SUPPLIED RECORDS: Begin
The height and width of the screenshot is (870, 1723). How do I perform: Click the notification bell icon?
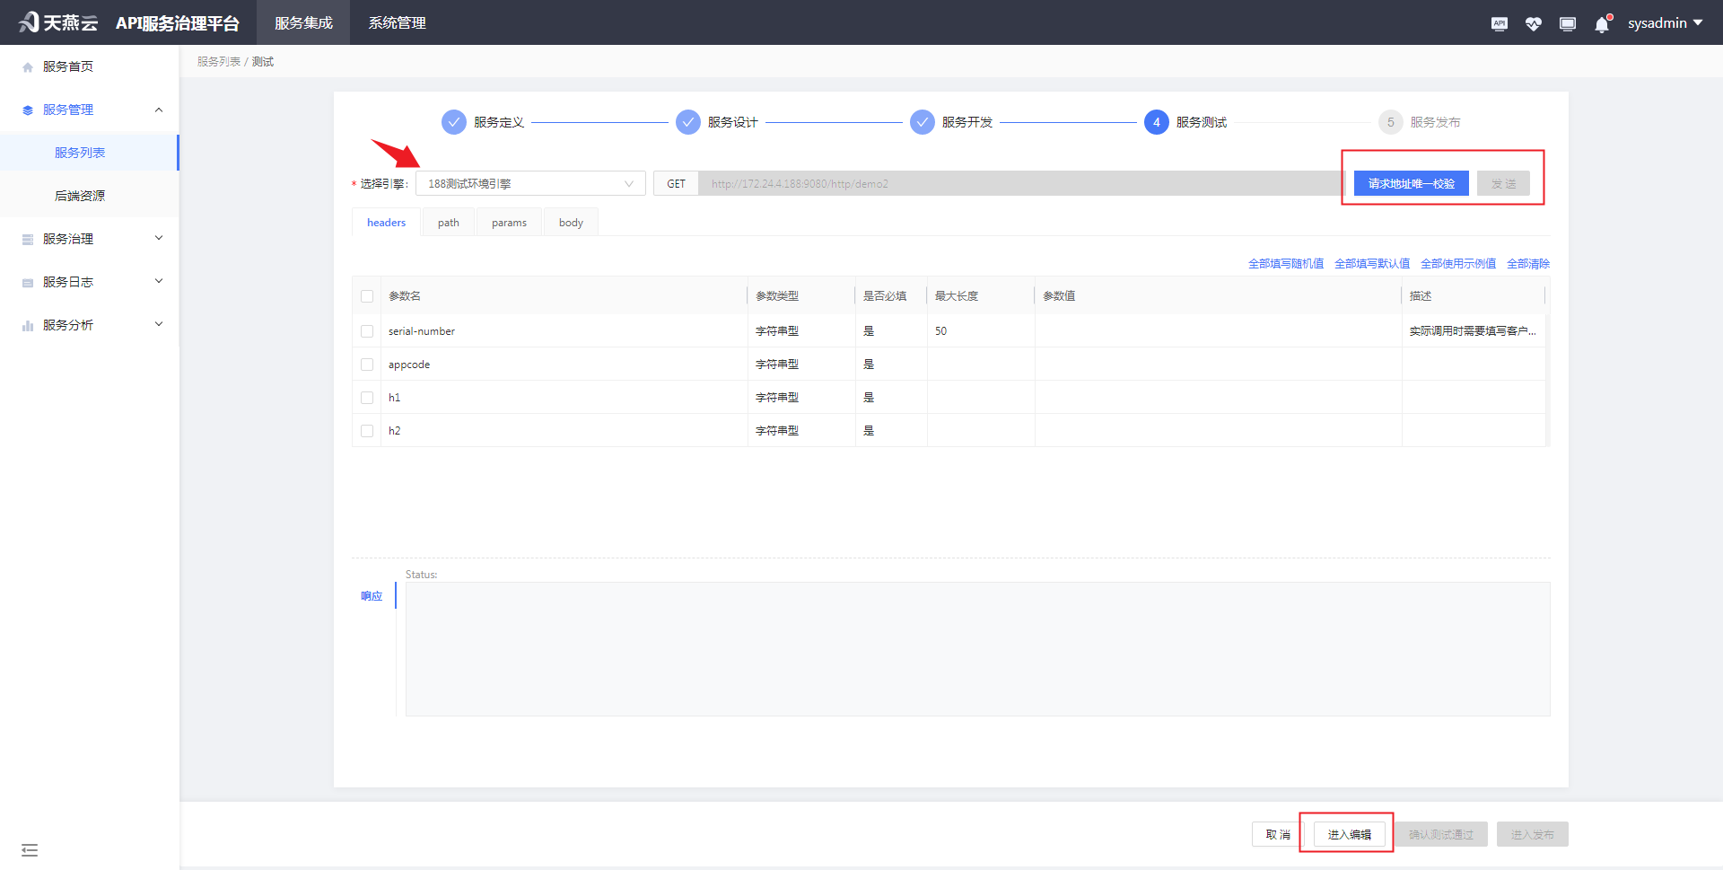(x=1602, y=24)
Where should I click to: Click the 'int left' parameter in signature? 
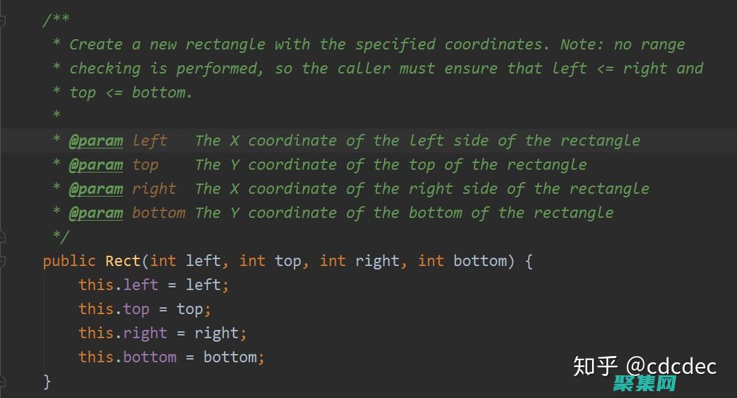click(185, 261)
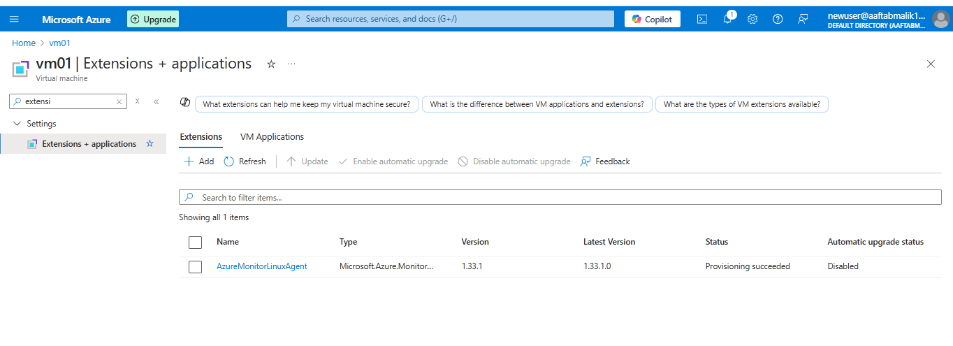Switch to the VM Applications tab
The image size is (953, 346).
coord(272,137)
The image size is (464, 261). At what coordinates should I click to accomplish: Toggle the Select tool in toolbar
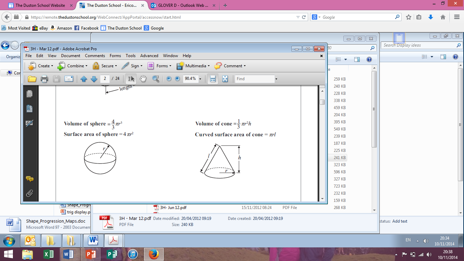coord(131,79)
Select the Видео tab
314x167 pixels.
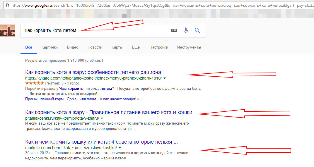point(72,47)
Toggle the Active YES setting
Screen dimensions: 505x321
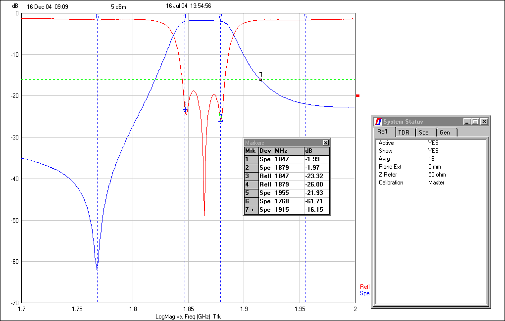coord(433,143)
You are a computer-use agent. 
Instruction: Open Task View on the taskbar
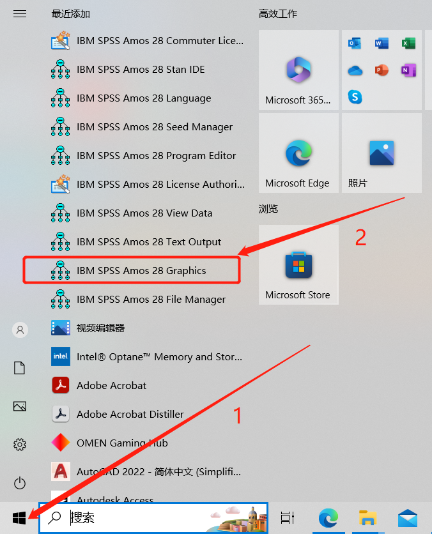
SUPPLIED RECORDS: End
▶ _ASSIGNMENT_:
What is needed is a word-for-word restatement of the lines from the one holding "Screen dimensions: 505x321" to the final line of the data above, inclusive, without any pictures.

▶ _SOLUTION_:
Screen dimensions: 505x321
coord(433,143)
You are a computer-use agent. 
Instruction: Open Task View on the taskbar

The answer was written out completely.